» **PROBLEM TO SOLVE**
Return, exactly and in full, the lines of the records below starting at the one with "Click the divider line under Featured Chairs" and ending at the one with "Task: Click the System", and no other lines.

Top of TASK INPUTS

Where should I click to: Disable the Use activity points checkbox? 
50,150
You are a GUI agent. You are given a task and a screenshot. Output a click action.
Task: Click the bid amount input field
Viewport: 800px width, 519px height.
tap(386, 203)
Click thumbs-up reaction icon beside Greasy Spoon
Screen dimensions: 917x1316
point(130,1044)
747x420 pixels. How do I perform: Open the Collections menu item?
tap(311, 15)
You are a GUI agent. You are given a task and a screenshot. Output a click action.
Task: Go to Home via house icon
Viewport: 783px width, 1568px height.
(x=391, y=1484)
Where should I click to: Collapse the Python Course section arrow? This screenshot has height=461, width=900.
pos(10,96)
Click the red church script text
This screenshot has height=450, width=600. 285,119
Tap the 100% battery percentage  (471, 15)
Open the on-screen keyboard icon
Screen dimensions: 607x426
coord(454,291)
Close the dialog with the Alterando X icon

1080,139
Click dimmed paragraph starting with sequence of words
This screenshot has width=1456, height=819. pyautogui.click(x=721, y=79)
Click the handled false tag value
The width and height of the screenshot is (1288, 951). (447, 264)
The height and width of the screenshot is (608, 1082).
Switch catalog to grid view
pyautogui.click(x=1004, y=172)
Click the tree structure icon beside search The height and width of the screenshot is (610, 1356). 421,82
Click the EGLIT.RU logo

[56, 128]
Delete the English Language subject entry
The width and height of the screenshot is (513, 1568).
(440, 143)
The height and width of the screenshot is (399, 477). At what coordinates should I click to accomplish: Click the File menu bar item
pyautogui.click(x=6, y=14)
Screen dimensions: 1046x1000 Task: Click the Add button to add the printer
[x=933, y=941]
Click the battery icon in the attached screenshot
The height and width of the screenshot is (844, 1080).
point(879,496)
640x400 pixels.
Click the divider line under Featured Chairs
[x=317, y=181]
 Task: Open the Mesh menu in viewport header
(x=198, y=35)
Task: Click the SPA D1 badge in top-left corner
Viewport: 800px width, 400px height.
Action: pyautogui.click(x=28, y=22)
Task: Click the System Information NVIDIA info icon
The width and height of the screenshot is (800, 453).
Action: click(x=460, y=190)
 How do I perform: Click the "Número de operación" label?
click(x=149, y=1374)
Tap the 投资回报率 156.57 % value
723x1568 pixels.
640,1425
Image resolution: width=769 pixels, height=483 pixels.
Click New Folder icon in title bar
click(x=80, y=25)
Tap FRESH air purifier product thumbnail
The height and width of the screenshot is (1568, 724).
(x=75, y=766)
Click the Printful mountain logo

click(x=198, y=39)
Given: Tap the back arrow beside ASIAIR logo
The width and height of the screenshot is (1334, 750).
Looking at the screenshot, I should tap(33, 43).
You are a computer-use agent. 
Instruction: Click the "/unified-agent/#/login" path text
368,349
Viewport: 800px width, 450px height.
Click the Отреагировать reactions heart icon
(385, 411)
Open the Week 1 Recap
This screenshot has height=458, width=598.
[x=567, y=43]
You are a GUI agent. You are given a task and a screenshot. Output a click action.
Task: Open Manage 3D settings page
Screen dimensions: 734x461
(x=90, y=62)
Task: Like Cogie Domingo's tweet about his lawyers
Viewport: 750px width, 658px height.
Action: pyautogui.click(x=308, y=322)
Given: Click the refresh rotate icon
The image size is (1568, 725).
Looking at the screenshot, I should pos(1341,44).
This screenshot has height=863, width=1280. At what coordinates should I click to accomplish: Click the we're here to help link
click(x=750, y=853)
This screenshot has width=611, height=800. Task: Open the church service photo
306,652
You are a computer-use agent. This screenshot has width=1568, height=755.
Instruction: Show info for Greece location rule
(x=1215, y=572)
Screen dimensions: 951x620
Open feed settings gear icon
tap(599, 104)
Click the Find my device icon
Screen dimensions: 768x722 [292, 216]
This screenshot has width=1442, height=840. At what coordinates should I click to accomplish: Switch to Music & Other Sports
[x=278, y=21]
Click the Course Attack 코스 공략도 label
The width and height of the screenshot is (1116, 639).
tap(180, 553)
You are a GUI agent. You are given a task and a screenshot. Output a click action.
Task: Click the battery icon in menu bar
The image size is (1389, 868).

Bottom of TASK INPUTS

» **EXERCISE RESPONSE**
Click the divider line under Featured Chairs
[x=317, y=181]
 Task: Open the Mesh menu in viewport header
(x=198, y=35)
Task: Click the SPA D1 badge in top-left corner
Viewport: 800px width, 400px height.
Action: pyautogui.click(x=28, y=22)
Task: Click the System Information NVIDIA info icon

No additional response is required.